EXERCISE MATERIAL:
+ + + +
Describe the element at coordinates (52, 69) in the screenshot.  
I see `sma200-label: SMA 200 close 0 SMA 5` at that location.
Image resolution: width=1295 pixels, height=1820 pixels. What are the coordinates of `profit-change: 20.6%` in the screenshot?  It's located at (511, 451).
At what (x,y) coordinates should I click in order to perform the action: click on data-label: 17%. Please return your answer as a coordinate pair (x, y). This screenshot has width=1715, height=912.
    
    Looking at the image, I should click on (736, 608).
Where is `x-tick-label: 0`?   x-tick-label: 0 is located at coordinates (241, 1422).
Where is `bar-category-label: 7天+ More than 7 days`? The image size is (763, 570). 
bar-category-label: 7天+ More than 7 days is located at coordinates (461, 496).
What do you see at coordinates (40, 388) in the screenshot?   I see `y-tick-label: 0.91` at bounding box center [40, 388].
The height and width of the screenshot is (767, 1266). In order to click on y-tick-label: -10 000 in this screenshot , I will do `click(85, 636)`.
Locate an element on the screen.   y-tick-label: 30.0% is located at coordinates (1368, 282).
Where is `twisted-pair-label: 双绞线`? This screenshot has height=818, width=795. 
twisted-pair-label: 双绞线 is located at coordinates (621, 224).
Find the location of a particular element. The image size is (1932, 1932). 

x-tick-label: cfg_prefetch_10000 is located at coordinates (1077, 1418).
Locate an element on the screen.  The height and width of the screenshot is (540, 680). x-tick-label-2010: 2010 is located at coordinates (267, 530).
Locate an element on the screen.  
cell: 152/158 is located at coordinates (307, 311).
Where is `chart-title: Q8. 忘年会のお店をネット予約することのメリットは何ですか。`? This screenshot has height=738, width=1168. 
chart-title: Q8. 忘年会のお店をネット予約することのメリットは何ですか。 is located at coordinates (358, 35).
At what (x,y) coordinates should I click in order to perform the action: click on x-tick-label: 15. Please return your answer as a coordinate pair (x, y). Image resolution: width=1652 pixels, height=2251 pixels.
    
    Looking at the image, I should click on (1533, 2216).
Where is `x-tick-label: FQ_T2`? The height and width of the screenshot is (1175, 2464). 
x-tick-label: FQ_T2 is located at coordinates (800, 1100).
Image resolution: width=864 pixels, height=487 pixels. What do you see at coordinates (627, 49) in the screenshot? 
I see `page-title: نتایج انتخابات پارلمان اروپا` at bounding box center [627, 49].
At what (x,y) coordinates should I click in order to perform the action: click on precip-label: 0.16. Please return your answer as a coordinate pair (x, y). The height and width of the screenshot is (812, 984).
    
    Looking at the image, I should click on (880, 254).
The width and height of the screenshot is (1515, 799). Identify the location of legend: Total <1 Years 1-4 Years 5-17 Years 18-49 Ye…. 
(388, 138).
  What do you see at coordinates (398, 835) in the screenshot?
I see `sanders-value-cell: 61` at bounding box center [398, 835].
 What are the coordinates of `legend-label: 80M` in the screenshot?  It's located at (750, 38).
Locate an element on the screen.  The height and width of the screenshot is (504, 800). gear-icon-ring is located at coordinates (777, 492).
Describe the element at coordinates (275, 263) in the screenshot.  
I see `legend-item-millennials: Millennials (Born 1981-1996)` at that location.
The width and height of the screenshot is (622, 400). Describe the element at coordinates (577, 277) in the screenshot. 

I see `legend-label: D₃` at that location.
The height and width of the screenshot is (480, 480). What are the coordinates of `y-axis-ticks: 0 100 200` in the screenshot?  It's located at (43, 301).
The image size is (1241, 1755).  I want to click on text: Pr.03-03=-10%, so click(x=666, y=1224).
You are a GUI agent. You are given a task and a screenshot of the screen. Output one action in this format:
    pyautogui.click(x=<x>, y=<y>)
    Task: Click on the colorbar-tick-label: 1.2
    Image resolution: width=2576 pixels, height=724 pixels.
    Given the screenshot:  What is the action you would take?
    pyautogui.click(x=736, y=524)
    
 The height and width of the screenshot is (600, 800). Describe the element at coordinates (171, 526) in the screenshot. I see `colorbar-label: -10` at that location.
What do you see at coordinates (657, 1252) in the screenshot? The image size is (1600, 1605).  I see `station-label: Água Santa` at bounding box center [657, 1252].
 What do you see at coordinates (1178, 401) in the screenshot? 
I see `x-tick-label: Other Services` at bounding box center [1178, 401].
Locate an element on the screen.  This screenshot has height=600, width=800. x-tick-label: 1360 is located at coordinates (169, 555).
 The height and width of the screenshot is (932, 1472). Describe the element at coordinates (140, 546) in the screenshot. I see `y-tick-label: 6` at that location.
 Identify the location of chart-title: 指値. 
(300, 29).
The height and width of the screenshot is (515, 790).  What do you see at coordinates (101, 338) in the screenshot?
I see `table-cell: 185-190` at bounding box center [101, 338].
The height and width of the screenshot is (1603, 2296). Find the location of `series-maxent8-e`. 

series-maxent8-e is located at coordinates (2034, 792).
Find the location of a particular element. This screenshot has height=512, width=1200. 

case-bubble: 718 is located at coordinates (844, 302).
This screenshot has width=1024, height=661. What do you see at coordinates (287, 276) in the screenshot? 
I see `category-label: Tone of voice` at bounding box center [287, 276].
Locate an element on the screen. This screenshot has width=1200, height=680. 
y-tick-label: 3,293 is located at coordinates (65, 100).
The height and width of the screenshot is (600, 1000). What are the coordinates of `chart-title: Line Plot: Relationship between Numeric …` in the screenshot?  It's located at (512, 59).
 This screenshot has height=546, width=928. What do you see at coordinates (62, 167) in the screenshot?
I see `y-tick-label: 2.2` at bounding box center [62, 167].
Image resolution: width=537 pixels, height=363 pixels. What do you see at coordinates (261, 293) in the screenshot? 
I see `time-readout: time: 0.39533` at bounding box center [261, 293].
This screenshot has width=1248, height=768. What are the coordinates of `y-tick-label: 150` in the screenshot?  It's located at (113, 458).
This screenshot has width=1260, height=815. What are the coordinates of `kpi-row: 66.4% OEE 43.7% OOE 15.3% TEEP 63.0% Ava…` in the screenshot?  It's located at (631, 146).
+ + + +
PROBLEM TO SOLVE: Format these records as a JSON list of strings, one string per line, leaving out blank lines.

FINAL ANSWER:
[
  "Describe the element at coordinates (52, 69) in the screenshot.  ",
  "I see `sma200-label: SMA 200 close 0 SMA 5` at that location.",
  "Image resolution: width=1295 pixels, height=1820 pixels. What are the coordinates of `profit-change: 20.6%` in the screenshot?  It's located at (511, 451).",
  "At what (x,y) coordinates should I click in order to perform the action: click on data-label: 17%. Please return your answer as a coordinate pair (x, y). This screenshot has width=1715, height=912.",
  "    Looking at the image, I should click on (736, 608).",
  "Where is `x-tick-label: 0`?   x-tick-label: 0 is located at coordinates (241, 1422).",
  "Where is `bar-category-label: 7天+ More than 7 days`? The image size is (763, 570). ",
  "bar-category-label: 7天+ More than 7 days is located at coordinates (461, 496).",
  "What do you see at coordinates (40, 388) in the screenshot?   I see `y-tick-label: 0.91` at bounding box center [40, 388].",
  "The height and width of the screenshot is (767, 1266). In order to click on y-tick-label: -10 000 in this screenshot , I will do `click(85, 636)`.",
  "Locate an element on the screen.   y-tick-label: 30.0% is located at coordinates (1368, 282).",
  "Where is `twisted-pair-label: 双绞线`? This screenshot has height=818, width=795. ",
  "twisted-pair-label: 双绞线 is located at coordinates (621, 224).",
  "Find the location of a particular element. The image size is (1932, 1932). ",
  "x-tick-label: cfg_prefetch_10000 is located at coordinates (1077, 1418).",
  "Locate an element on the screen.  The height and width of the screenshot is (540, 680). x-tick-label-2010: 2010 is located at coordinates (267, 530).",
  "Locate an element on the screen.  ",
  "cell: 152/158 is located at coordinates (307, 311).",
  "Where is `chart-title: Q8. 忘年会のお店をネット予約することのメリットは何ですか。`? This screenshot has height=738, width=1168. ",
  "chart-title: Q8. 忘年会のお店をネット予約することのメリットは何ですか。 is located at coordinates (358, 35).",
  "At what (x,y) coordinates should I click in order to perform the action: click on x-tick-label: 15. Please return your answer as a coordinate pair (x, y). Image resolution: width=1652 pixels, height=2251 pixels.",
  "    Looking at the image, I should click on (1533, 2216).",
  "Where is `x-tick-label: FQ_T2`? The height and width of the screenshot is (1175, 2464). ",
  "x-tick-label: FQ_T2 is located at coordinates (800, 1100).",
  "Image resolution: width=864 pixels, height=487 pixels. What do you see at coordinates (627, 49) in the screenshot? ",
  "I see `page-title: نتایج انتخابات پارلمان اروپا` at bounding box center [627, 49].",
  "At what (x,y) coordinates should I click in order to perform the action: click on precip-label: 0.16. Please return your answer as a coordinate pair (x, y). The height and width of the screenshot is (812, 984).",
  "    Looking at the image, I should click on (880, 254).",
  "The width and height of the screenshot is (1515, 799). Identify the location of legend: Total <1 Years 1-4 Years 5-17 Years 18-49 Ye…. ",
  "(388, 138).",
  "  What do you see at coordinates (398, 835) in the screenshot?",
  "I see `sanders-value-cell: 61` at bounding box center [398, 835].",
  " What are the coordinates of `legend-label: 80M` in the screenshot?  It's located at (750, 38).",
  "Locate an element on the screen.  The height and width of the screenshot is (504, 800). gear-icon-ring is located at coordinates (777, 492).",
  "Describe the element at coordinates (275, 263) in the screenshot.  ",
  "I see `legend-item-millennials: Millennials (Born 1981-1996)` at that location.",
  "The width and height of the screenshot is (622, 400). Describe the element at coordinates (577, 277) in the screenshot. ",
  "I see `legend-label: D₃` at that location.",
  "The height and width of the screenshot is (480, 480). What are the coordinates of `y-axis-ticks: 0 100 200` in the screenshot?  It's located at (43, 301).",
  "The image size is (1241, 1755).  I want to click on text: Pr.03-03=-10%, so click(x=666, y=1224).",
  "You are a GUI agent. You are given a task and a screenshot of the screen. Output one action in this format:",
  "    pyautogui.click(x=<x>, y=<y>)",
  "    Task: Click on the colorbar-tick-label: 1.2",
  "    Image resolution: width=2576 pixels, height=724 pixels.",
  "    Given the screenshot:  What is the action you would take?",
  "    pyautogui.click(x=736, y=524)",
  " The height and width of the screenshot is (600, 800). Describe the element at coordinates (171, 526) in the screenshot. I see `colorbar-label: -10` at that location.",
  "What do you see at coordinates (657, 1252) in the screenshot? The image size is (1600, 1605).  I see `station-label: Água Santa` at bounding box center [657, 1252].",
  " What do you see at coordinates (1178, 401) in the screenshot? ",
  "I see `x-tick-label: Other Services` at bounding box center [1178, 401].",
  "Locate an element on the screen.  This screenshot has height=600, width=800. x-tick-label: 1360 is located at coordinates (169, 555).",
  " The height and width of the screenshot is (932, 1472). Describe the element at coordinates (140, 546) in the screenshot. I see `y-tick-label: 6` at that location.",
  " Identify the location of chart-title: 指値. ",
  "(300, 29).",
  "The height and width of the screenshot is (515, 790).  What do you see at coordinates (101, 338) in the screenshot?",
  "I see `table-cell: 185-190` at bounding box center [101, 338].",
  "The height and width of the screenshot is (1603, 2296). Find the location of `series-maxent8-e`. ",
  "series-maxent8-e is located at coordinates (2034, 792).",
  "Find the location of a particular element. This screenshot has height=512, width=1200. ",
  "case-bubble: 718 is located at coordinates (844, 302).",
  "This screenshot has width=1024, height=661. What do you see at coordinates (287, 276) in the screenshot? ",
  "I see `category-label: Tone of voice` at bounding box center [287, 276].",
  "Locate an element on the screen. This screenshot has width=1200, height=680. ",
  "y-tick-label: 3,293 is located at coordinates (65, 100).",
  "The height and width of the screenshot is (600, 1000). What are the coordinates of `chart-title: Line Plot: Relationship between Numeric …` in the screenshot?  It's located at (512, 59).",
  " This screenshot has height=546, width=928. What do you see at coordinates (62, 167) in the screenshot?",
  "I see `y-tick-label: 2.2` at bounding box center [62, 167].",
  "Image resolution: width=537 pixels, height=363 pixels. What do you see at coordinates (261, 293) in the screenshot? ",
  "I see `time-readout: time: 0.39533` at bounding box center [261, 293].",
  "This screenshot has width=1248, height=768. What are the coordinates of `y-tick-label: 150` in the screenshot?  It's located at (113, 458).",
  "This screenshot has width=1260, height=815. What are the coordinates of `kpi-row: 66.4% OEE 43.7% OOE 15.3% TEEP 63.0% Ava…` in the screenshot?  It's located at (631, 146)."
]